末期がん克服の全記録!
がんで余命1年と宣告された脳神経外科医が、低用量抗がん剤と食事療法で末期がんから生還した。
最初は治療を断念するが、3年経ってがん性疼痛に見舞われて手術に踏み切る。抗がん剤治療をめぐって大学病院を退院。肺転移、骨転移の痛みに耐えかねて主治医を探し、化学療法に詳しく患者個々に合った治療を行う医師と遭遇。葛藤しながら、がんについて学び考え、医師との二人三脚と食事でステージ4から寛解する。
その試行錯誤の過程を時系列で克明につづり、なぜ、がんの影が消えたのか――自身の治療経過をたどりながら、具体的に医学的な根拠を詳しく解説。わが国ではまだ、エビデンス(証拠)がないと言われ、余り取組みがされていない低用量化学療法の生きたエビデンスとして、抗がん剤治療に苦しむがん患者さんが納得のいく治療を受けるためにはどう考え、医師と共に治療に取り組めばよいか、心強い指針を示す。
また、がん患者の免疫を支えるが、厳密な実施は難しいとされるゲルソン食事療法の科学的裏付けと、続けるための工夫を体験から分かりやすく記し、がん予防としての役割にも触れる。
要は、がんに負けない免疫力を保つこと。がん細胞を攻撃して打ち勝つ主力は、患者自身の白血球中の自己免疫を担うリンパ球であるが、がん治療に有効な抗がん剤は、その副作用として患者のリンパ球数を減らす。
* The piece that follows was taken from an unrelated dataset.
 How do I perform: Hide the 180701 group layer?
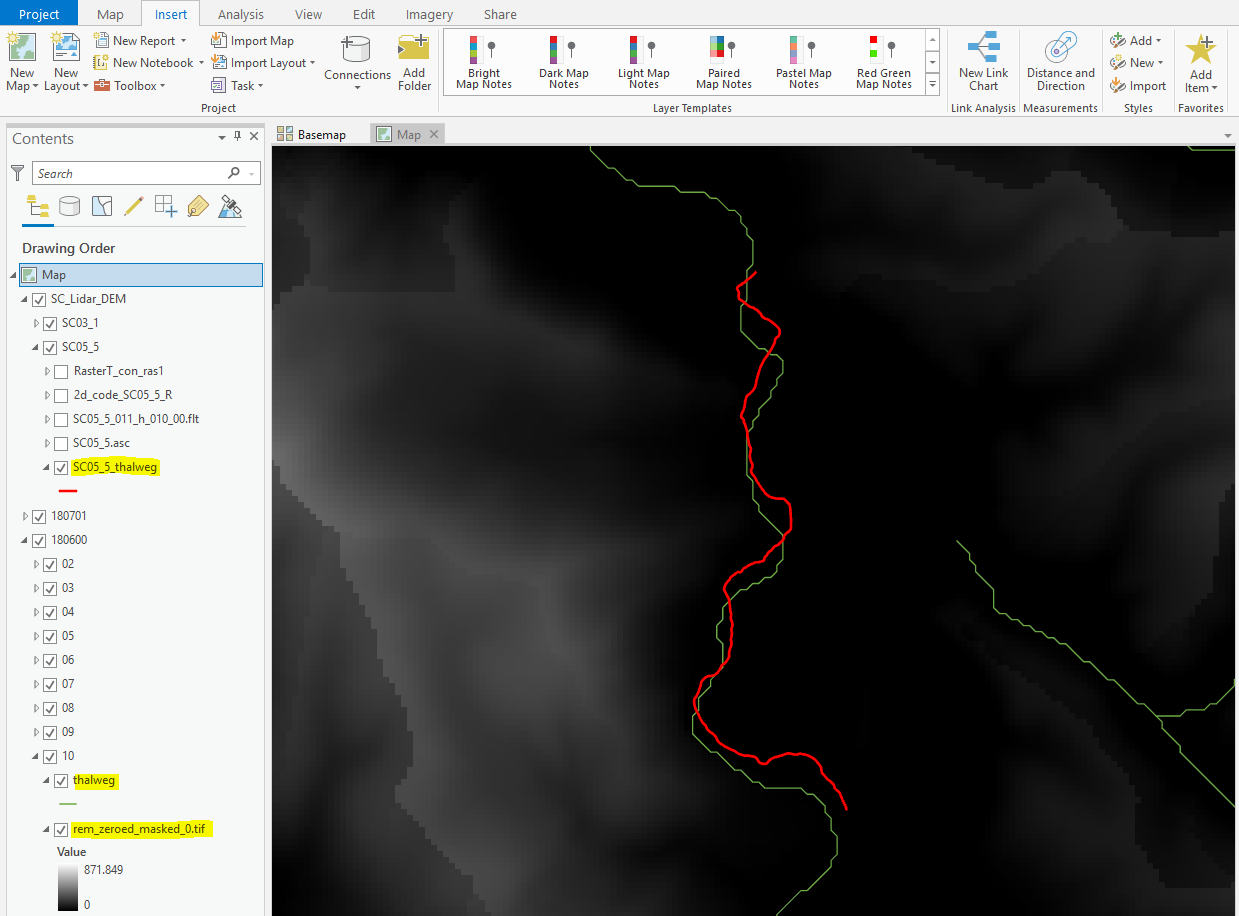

そのため抗がん剤治療は、患者個々の状態に応じた、リンパ球数を維持し免疫力を低下させないきめ細かな対応が必要であり、患者本人も、ストレスに弱いリンパ球を減らさないように、睡眠、飲食、運動、排せつを心掛け免疫力を上げる努力が必要となることを強調。
さらに、低用量抗がん剤の別のメリット、流行の免疫療法や遺伝子治療の問題点に言及し、今後の成果が期待される、がんワクチン療法、ナノ抗がん剤、分子標的薬オプジーボの作用と難点・副作用について、また、遺伝子解析による新たなワクチン療法の取組みへの展望も示す。
がんを生き抜くためのアドヴァイス――がんの闘病はきっと変わります。
<主要目次>
[闘病編] プロローグ
2010年6月~2017年9月
[治療編] 1.がんを生き抜くための基本
2.私の取り組んだ自己免疫の保持療法
3.抗がん剤と上手く付き合う
4.私が選んだゲルソン療法
[資料編] 友人への手紙(その1~その4)
ゲルソン食試食会で話したこと
私の病理組織 検査および化学療法の経過
ゲルソン食事療法で食べてよい食品、禁止食品
ゲルソン食事療法三段階ラダーの使い方
あとがき
<著者略歴>
大田浩右(おおた・こうすけ)
1934年 岡山市生まれ
岡山大学医学部卒業・同大学院終了
1976年 大田記念病院開設
2006年 明神館クリニック開院、現在に至る
2000~2012年 岡山大学医学部医学科臨床教授
〔受賞等〕
大田式CT画像電送装置による広域救急医療ネットワークシステムの構築に対し、日本医師会最高優功賞受賞。臓器移植対策推進功労者として、厚生大臣感謝状、腎移植の学術的貢献に対し、Congress of Cell Transplant Society 学会賞受賞。